An Icon in the Making
Patricia has built a massive, loyal following of 163,000 on Instagram, not by chasing fleeting trends, but by consistently delivering high-quality athletic content and an authentic, engaging personality. Her signature hashtag, #wachsenwirgemeinsam (“we grow together”), perfectly captures both her partnership with VKB Bank and her philosophy of building a long-term legacy. The audience is hooked, and the world-class performances speak for themselves.

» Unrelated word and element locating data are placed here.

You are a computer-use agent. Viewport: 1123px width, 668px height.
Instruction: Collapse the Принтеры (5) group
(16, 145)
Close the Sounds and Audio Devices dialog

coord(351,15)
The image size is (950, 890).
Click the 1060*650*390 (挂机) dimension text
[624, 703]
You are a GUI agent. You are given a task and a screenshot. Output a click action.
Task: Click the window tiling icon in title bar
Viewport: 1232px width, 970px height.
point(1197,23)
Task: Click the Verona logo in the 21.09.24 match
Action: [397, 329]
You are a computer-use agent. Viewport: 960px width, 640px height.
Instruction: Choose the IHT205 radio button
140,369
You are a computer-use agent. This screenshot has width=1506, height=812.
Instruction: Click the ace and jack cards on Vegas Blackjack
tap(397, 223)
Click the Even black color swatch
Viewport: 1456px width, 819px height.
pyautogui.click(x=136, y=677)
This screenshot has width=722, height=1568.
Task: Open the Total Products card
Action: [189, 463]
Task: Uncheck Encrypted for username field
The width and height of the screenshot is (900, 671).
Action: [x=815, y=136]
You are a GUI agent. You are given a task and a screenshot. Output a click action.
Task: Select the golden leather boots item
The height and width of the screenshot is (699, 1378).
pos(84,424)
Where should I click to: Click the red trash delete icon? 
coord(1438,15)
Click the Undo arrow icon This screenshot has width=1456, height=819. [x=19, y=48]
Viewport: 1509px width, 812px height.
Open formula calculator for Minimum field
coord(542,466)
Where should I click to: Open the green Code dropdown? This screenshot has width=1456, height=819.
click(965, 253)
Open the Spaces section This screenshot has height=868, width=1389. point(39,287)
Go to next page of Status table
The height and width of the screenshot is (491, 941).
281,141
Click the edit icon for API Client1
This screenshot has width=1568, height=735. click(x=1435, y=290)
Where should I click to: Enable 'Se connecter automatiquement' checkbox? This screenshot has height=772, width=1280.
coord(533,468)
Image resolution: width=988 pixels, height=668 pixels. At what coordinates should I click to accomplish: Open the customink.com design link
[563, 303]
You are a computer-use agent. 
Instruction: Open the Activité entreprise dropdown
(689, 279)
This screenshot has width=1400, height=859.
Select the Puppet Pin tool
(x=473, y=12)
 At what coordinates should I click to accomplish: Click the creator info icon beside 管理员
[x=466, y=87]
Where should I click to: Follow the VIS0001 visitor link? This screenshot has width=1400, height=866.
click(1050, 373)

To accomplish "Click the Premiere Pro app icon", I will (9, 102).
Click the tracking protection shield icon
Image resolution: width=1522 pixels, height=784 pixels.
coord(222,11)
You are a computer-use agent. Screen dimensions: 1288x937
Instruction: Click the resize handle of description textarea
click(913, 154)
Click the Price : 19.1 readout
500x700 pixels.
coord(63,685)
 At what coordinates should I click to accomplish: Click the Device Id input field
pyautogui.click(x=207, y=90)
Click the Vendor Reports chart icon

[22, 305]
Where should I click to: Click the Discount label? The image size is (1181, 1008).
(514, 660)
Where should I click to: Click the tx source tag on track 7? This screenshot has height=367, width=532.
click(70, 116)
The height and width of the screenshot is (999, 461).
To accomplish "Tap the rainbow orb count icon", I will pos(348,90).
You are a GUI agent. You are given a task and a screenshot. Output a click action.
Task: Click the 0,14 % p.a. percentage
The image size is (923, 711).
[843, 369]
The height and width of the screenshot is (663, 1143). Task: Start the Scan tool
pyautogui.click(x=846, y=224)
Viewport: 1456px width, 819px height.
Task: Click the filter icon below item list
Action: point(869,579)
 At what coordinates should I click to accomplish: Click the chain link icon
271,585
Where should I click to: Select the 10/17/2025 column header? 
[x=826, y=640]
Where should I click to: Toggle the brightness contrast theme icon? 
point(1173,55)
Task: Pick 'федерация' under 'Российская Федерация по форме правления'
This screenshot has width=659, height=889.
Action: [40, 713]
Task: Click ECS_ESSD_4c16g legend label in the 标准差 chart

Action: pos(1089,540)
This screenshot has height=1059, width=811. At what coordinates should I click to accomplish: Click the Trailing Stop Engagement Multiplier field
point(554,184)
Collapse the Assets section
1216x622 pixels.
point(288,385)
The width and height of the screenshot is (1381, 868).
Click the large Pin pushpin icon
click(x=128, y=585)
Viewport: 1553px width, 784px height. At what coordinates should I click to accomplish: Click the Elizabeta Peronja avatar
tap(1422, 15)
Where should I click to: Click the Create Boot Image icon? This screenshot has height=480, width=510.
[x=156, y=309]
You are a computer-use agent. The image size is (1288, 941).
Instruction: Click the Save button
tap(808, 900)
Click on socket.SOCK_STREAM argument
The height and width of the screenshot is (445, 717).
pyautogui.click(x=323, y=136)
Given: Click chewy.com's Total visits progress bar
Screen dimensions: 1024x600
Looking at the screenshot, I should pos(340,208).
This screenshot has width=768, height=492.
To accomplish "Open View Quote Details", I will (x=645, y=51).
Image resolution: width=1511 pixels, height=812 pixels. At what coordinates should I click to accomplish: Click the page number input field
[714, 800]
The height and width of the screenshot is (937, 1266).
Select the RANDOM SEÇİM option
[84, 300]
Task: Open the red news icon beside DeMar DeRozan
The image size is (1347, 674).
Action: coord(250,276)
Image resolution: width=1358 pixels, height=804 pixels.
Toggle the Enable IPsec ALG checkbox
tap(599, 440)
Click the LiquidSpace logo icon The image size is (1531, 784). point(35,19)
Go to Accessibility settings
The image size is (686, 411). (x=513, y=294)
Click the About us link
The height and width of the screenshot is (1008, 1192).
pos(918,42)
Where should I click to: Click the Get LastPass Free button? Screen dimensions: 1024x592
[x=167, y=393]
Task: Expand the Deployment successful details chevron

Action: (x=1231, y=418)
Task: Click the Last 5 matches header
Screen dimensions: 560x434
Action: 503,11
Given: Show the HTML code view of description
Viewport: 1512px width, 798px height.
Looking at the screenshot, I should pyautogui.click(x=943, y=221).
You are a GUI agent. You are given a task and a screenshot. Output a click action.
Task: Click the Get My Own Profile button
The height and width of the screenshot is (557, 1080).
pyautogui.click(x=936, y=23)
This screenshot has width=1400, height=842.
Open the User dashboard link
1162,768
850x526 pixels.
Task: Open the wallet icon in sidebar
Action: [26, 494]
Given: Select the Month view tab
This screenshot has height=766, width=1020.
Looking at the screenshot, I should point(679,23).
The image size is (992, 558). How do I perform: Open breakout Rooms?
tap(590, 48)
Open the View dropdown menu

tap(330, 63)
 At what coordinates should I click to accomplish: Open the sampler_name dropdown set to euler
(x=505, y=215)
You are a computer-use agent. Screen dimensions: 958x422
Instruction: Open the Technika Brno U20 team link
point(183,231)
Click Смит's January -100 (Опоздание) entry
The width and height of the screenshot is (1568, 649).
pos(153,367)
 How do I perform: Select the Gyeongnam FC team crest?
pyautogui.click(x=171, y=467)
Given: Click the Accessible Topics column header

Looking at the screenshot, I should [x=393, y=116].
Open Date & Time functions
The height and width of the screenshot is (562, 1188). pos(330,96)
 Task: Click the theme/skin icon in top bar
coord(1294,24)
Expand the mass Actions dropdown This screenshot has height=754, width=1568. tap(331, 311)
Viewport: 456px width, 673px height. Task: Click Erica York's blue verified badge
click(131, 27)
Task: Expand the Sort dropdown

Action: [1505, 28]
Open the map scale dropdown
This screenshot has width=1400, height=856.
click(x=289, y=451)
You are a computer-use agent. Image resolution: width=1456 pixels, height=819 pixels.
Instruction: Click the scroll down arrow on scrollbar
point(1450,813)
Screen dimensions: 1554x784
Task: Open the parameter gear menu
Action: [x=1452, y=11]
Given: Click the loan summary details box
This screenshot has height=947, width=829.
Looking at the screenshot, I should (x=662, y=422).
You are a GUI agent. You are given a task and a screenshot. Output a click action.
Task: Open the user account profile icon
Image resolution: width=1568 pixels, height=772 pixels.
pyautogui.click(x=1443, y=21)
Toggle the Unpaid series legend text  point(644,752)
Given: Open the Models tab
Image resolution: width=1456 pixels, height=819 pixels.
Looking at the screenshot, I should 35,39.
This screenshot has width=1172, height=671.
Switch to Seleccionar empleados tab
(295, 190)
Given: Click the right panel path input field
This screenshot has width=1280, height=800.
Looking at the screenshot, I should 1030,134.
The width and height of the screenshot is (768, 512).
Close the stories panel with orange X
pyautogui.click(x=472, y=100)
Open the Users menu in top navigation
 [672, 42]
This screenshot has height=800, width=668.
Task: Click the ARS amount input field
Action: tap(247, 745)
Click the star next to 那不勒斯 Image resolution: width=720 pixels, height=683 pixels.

Taking Control of Her Own Content
A couple of months ago, Patricia announced she had joined Brezzels, a German-based creator platform that bills itself as Europe’s number one alternative to OnlyFans, built specifically for athletes, fitness creators, and lifestyle content. She uses it to share daily exclusive content including training behind the scenes, personal moments, and direct interaction with her audience. For a 19-year-old athlete still early in her career, that kind of content ownership and direct fan engagement is unusually smart. She is not waiting for someone else to tell her story.